▶ [Exercise details]
Go to the line holding "At what coordinates should I click to accomplish: Sort" in the entries below and write out exactly every line down to and including the line holding "You are a computer-use agent. Image resolution: width=1148".

▶ [Data listing]
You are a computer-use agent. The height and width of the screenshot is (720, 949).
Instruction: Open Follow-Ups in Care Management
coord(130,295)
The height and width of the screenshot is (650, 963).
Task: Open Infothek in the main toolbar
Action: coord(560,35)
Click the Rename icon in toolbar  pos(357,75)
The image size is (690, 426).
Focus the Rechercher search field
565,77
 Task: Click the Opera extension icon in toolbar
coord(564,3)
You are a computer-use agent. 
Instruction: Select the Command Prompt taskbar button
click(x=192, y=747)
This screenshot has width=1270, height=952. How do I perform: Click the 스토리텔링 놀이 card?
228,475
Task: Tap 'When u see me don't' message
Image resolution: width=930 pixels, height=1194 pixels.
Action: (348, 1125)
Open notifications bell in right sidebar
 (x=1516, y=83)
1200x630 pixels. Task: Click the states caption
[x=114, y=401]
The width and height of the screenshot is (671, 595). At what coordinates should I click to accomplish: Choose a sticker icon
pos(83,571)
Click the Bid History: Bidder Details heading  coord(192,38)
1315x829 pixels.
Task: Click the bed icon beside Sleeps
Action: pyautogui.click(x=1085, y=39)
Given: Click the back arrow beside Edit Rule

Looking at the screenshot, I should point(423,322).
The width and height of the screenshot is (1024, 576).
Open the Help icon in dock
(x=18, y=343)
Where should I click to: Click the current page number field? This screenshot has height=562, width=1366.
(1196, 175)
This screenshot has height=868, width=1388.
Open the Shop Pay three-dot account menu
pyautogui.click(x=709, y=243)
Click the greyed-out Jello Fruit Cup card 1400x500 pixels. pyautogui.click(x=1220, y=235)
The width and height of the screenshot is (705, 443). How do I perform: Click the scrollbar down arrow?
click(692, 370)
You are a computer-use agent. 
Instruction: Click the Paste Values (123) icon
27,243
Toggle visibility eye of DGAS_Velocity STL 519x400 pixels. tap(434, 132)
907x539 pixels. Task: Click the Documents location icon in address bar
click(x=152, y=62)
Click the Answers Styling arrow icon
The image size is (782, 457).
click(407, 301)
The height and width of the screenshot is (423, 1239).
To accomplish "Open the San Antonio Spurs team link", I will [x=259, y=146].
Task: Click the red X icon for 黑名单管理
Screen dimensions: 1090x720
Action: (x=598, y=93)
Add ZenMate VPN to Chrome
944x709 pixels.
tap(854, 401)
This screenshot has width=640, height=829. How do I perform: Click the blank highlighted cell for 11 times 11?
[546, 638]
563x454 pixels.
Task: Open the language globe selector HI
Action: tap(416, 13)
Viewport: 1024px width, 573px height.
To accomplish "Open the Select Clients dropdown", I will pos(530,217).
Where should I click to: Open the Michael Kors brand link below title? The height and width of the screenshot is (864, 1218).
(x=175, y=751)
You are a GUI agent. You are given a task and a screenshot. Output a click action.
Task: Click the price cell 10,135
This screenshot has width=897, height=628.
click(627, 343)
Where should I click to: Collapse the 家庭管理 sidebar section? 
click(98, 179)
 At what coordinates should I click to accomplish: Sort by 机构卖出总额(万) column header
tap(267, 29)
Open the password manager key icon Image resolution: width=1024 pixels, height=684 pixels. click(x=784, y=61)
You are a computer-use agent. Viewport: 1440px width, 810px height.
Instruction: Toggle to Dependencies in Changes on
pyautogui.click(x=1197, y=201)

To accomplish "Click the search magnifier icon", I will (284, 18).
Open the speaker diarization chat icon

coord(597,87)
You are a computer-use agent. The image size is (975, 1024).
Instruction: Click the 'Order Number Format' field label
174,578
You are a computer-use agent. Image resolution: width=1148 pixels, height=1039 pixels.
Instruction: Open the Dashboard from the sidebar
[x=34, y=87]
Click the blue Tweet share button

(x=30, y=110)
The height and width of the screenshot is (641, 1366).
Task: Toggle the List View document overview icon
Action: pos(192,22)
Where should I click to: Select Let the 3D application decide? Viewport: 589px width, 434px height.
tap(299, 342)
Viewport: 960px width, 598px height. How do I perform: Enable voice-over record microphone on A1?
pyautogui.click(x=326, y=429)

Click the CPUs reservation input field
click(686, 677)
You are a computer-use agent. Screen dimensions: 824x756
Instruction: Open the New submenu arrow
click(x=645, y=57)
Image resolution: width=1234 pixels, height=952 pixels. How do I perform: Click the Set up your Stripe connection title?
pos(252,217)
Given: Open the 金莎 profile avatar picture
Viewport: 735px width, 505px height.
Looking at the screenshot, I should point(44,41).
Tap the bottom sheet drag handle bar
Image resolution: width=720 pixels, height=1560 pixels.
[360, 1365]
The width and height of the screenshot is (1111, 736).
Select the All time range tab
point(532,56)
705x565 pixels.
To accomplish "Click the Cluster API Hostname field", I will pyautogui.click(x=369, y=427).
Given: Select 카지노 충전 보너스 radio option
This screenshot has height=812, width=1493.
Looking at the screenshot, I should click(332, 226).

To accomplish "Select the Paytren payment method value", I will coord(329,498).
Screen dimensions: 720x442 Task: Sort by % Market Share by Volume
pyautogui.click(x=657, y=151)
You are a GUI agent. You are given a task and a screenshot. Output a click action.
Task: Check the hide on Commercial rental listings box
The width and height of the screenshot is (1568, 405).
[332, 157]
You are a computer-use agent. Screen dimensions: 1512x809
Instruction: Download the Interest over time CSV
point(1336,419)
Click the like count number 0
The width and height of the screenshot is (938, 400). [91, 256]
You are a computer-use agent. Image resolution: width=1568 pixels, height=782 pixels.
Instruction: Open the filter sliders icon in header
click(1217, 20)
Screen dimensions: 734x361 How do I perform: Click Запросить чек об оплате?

▶ [Answer for the task]
 At what coordinates should I click to accomplish: Sort by 机构卖出总额(万) column header
tap(267, 29)
Open the password manager key icon Image resolution: width=1024 pixels, height=684 pixels. click(x=784, y=61)
You are a computer-use agent. Viewport: 1440px width, 810px height.
Instruction: Toggle to Dependencies in Changes on
pyautogui.click(x=1197, y=201)

To accomplish "Click the search magnifier icon", I will (284, 18).
Open the speaker diarization chat icon

coord(597,87)
You are a computer-use agent. The image size is (975, 1024).
Instruction: Click the 'Order Number Format' field label
174,578
You are a computer-use agent. Image resolution: width=1148 pixels, height=1039 pixels.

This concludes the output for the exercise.